** Opening Data to use block **

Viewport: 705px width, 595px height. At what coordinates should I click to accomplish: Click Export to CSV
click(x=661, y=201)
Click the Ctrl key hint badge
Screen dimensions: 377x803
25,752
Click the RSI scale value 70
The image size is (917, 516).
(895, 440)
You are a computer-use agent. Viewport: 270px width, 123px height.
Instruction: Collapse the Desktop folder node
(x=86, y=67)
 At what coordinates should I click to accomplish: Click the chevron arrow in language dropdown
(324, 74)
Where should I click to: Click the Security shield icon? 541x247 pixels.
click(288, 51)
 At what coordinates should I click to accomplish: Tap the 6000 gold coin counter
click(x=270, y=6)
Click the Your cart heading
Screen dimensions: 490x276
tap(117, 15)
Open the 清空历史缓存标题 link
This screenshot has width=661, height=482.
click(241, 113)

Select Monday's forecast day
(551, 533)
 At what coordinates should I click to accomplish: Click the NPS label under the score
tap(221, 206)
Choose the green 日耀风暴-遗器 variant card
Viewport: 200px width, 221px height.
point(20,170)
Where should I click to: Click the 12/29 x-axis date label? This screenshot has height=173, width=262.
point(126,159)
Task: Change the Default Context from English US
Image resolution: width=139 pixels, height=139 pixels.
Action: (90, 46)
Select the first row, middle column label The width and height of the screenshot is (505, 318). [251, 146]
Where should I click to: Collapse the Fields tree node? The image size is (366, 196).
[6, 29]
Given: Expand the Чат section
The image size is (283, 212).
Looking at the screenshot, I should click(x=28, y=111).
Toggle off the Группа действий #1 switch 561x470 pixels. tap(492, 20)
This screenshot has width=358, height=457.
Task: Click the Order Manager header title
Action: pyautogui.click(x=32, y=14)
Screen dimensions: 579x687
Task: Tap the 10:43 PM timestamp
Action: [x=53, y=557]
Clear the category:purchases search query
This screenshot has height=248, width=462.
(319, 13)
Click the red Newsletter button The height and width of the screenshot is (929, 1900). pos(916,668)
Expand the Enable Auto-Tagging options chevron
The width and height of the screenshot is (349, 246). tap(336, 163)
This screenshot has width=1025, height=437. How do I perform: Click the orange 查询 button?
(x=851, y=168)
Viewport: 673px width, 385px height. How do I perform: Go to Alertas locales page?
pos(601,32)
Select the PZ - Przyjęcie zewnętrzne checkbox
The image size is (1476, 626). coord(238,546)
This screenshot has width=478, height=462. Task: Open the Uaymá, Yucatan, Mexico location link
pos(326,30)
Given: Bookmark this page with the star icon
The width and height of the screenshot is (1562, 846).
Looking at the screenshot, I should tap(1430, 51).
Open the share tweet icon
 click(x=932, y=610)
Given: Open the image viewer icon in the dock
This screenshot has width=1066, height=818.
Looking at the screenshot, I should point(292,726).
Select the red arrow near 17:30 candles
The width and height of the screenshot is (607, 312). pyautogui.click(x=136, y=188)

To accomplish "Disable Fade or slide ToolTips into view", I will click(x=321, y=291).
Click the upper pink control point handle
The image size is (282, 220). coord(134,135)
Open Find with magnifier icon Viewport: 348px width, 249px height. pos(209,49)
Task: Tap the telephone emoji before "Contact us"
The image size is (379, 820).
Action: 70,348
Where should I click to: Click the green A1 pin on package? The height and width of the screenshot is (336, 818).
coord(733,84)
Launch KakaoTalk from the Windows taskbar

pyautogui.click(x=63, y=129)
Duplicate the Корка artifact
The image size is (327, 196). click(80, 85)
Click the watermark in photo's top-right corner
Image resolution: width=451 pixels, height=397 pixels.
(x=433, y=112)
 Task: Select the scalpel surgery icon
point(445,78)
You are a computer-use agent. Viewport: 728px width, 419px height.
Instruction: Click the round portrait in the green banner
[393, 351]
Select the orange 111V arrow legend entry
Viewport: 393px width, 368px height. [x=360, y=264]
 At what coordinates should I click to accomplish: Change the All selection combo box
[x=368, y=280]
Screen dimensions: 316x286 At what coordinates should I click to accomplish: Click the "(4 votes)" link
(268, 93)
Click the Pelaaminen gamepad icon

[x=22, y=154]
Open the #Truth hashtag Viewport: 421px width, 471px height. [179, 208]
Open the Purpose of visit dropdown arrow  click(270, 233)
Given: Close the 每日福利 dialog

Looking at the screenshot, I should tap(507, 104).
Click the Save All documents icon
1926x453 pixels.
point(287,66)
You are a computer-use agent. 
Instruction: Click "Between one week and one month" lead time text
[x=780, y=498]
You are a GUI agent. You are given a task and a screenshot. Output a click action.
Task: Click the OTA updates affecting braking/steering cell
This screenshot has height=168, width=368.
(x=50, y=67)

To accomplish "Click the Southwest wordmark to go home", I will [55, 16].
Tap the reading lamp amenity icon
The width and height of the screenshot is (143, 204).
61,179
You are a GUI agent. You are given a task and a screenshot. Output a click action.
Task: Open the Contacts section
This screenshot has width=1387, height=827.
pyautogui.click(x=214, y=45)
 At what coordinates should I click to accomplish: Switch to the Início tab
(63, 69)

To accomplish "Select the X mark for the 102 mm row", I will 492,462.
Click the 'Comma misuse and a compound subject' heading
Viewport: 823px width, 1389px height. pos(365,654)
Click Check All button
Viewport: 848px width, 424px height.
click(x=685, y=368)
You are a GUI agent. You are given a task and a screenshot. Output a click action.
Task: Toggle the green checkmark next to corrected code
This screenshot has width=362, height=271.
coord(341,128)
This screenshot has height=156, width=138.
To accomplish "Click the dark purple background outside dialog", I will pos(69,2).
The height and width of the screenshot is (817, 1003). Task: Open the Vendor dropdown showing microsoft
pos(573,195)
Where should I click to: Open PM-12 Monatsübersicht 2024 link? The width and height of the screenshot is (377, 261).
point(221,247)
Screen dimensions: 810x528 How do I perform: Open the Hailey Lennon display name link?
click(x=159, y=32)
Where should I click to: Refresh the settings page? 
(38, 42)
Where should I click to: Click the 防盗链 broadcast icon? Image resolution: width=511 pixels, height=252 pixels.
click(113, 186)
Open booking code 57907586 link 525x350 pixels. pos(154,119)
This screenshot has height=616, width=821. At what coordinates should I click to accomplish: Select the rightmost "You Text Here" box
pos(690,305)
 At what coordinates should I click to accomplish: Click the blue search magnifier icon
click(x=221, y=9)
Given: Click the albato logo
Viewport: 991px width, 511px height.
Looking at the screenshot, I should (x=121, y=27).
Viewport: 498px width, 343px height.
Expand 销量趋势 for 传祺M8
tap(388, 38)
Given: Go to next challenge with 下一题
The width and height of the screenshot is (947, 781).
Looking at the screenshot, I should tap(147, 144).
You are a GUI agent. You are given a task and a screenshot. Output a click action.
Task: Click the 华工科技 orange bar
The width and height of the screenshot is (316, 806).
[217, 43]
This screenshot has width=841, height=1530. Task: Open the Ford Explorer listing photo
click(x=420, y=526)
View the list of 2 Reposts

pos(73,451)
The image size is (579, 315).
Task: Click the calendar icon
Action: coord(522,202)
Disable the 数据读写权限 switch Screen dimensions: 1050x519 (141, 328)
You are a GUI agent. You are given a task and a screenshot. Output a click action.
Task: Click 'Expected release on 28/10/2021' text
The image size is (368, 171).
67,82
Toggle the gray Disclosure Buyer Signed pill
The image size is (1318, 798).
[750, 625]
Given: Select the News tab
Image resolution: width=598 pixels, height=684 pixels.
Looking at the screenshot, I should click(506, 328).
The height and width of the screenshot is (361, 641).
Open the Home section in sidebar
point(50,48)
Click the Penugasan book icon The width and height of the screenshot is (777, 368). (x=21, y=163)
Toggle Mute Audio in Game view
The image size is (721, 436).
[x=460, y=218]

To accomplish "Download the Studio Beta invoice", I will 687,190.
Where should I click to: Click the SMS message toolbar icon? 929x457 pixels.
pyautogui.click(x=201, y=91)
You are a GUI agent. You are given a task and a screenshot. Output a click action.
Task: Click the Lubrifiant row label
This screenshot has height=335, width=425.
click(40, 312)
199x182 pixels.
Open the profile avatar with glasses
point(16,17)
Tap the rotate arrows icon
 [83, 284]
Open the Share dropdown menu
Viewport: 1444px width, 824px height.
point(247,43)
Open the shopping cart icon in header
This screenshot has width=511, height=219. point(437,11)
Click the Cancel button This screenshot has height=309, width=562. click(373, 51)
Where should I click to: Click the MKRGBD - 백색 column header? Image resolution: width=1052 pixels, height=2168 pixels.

** Closing Data to use block **

**Try it:** Where the line containing "Tap the rotate arrows icon" appears in the records above, begin copying and continue through the last line; copy each line exactly and include no others.

**Answer below:**
Tap the rotate arrows icon
 [83, 284]
Open the Share dropdown menu
Viewport: 1444px width, 824px height.
point(247,43)
Open the shopping cart icon in header
This screenshot has width=511, height=219. point(437,11)
Click the Cancel button This screenshot has height=309, width=562. click(373, 51)
Where should I click to: Click the MKRGBD - 백색 column header? Image resolution: width=1052 pixels, height=2168 pixels.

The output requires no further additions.